Ese marco procesal, de la jurisdicción de la libertad, donde no existen dos partes antagónicas enfrentadas de modo que lo que gane una lo pierda la otra, impone alejarnos de las soluciones que para estas últimas cuestiones han sido previstos en sistemas procesales como el civil, el contencioso o el laboral, y esto incluye naturalmente -y en lo que nos viene a interesar aquí- la forma de entender las reglas prescritas sobre las consecuencias económicas de tales procesos de amparo y habeas corpus, en caso de que se compruebe una violación a los derechos constitucionales, de manera tal que –ante el reconocimiento de una lesión parte de la Sala, exista una restauración del disfrute de tales derechos y además una efectiva indemnización de los daños y gastos ocasionados, como parte del derecho a una justicia efectiva en cuanto a la reparación de las consecuencias dañosas generadas por las autoridades que resulten infractoras.
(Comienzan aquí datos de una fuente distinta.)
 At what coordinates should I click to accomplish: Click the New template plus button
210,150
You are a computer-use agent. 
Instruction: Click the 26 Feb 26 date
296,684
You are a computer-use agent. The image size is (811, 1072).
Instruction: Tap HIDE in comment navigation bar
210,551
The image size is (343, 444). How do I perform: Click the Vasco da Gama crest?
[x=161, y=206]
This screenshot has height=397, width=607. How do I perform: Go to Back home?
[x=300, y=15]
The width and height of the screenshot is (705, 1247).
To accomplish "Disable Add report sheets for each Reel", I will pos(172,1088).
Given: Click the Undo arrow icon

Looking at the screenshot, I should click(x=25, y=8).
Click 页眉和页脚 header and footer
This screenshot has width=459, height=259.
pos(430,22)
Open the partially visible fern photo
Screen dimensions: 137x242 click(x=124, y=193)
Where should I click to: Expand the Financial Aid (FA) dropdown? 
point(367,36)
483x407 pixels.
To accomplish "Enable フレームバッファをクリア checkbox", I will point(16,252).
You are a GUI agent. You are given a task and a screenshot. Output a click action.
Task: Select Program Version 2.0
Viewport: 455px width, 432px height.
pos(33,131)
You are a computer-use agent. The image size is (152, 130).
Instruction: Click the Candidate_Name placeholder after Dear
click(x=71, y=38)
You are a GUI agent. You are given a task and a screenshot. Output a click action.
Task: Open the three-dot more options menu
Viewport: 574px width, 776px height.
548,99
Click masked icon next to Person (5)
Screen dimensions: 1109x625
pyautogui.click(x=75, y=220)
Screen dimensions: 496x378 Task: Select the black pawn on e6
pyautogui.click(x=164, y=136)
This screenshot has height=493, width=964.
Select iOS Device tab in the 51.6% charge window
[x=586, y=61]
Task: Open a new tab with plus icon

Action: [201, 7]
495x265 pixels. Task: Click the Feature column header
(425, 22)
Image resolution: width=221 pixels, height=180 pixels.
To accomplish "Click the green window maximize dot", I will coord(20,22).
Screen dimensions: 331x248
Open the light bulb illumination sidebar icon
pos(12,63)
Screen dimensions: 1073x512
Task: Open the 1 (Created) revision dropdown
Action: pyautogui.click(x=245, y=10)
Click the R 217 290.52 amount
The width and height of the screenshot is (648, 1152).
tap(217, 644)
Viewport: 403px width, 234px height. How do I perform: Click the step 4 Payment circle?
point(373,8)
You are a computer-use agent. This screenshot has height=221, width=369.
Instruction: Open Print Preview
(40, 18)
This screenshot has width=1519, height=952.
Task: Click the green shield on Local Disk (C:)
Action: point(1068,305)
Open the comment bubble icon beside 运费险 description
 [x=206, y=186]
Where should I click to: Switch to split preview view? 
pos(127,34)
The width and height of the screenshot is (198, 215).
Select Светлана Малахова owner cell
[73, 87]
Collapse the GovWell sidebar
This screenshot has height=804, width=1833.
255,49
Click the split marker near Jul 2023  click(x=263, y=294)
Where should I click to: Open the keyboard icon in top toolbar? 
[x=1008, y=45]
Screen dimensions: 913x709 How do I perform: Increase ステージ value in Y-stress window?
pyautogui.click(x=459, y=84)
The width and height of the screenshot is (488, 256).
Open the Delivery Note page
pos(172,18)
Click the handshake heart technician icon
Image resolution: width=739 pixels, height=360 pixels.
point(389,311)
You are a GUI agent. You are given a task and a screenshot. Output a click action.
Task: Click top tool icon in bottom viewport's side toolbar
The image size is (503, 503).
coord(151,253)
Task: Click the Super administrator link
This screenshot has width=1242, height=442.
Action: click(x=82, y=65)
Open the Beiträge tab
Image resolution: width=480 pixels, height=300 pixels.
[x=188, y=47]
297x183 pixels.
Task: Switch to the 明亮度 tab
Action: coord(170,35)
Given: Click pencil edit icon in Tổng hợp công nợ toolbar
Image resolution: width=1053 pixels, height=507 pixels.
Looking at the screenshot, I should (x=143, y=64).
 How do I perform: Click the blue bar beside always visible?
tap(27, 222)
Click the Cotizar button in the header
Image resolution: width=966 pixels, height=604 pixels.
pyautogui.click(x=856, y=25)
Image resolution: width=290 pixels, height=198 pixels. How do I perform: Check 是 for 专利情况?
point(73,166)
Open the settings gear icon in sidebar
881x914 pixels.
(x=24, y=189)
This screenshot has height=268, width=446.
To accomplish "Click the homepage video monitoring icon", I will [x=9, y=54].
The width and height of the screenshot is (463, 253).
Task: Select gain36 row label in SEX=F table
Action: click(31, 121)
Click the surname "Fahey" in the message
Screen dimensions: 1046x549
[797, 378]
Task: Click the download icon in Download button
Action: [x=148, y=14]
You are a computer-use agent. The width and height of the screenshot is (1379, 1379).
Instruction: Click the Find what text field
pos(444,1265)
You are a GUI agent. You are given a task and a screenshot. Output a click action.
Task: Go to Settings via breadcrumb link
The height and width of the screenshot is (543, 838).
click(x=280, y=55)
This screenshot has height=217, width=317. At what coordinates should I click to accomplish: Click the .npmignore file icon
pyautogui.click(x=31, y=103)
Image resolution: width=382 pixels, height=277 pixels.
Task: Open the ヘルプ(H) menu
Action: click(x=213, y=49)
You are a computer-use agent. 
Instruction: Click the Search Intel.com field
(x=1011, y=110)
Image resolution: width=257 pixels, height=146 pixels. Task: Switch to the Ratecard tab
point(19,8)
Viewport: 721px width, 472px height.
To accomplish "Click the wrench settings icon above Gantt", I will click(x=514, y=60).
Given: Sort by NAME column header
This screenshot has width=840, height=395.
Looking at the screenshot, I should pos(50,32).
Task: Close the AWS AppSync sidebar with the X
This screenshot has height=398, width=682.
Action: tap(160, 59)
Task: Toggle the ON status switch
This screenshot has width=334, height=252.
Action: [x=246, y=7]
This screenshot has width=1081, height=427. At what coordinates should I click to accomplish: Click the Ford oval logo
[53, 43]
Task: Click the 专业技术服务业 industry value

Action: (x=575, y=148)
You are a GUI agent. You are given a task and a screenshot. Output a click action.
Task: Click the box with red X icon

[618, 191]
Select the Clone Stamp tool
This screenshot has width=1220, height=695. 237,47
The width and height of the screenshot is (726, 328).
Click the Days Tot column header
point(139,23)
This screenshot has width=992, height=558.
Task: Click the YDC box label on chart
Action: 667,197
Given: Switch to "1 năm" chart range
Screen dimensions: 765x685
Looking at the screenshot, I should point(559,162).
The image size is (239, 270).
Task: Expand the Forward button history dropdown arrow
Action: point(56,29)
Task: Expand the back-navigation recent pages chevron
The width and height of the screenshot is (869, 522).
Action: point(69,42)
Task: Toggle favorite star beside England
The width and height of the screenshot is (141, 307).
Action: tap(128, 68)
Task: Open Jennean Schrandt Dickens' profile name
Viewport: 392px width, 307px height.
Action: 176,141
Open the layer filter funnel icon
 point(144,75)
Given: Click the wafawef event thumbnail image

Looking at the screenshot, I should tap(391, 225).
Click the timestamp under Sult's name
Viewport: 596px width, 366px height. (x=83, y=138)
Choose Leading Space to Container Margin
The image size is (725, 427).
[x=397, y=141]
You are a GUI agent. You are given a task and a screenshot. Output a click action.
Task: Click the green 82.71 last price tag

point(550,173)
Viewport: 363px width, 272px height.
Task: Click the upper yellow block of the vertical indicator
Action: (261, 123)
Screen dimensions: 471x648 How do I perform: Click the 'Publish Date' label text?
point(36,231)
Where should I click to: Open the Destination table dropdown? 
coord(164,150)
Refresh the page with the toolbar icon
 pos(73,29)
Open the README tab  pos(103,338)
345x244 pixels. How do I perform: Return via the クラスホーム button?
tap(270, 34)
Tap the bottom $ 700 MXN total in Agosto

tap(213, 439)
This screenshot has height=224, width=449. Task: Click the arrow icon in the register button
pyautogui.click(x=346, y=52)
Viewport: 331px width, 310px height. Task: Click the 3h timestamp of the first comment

En concordancia con lo anterior los artículos 49 y 50 de la Ley, fijan las potestades de la Sala para que –en caso de que se acoja el amparo- se pueda lograr el efectivo restablecimiento del disfrute de los derechos fundamentales afectados o bien –en los casos extremos de imposibilidad de restablecimiento- la prevención de que no se vuelva a incurrir en los actos lesivos. Y es por eso que, en esa línea, el artículo 51 de ley establece que: “(a)demás de lo dispuesto en los dos artículos anteriores, toda resolución que acoja el recurso condenará en abstracto a la indemnización de los daños y perjuicios causados y al pago de las costas del recurso…”. Esta es la regla general con la que se debe operar en el ámbito indemnizatorio, cuando la Sala ha tenido como comprobado el agravio en su decisión, y que se ampara en el concepto antes citado de una tutela efectiva de los derechos de las personas y en la noción de que la administración debe hacerse responsable por los daños y gastos que ocasione con su actuar inconstitucional.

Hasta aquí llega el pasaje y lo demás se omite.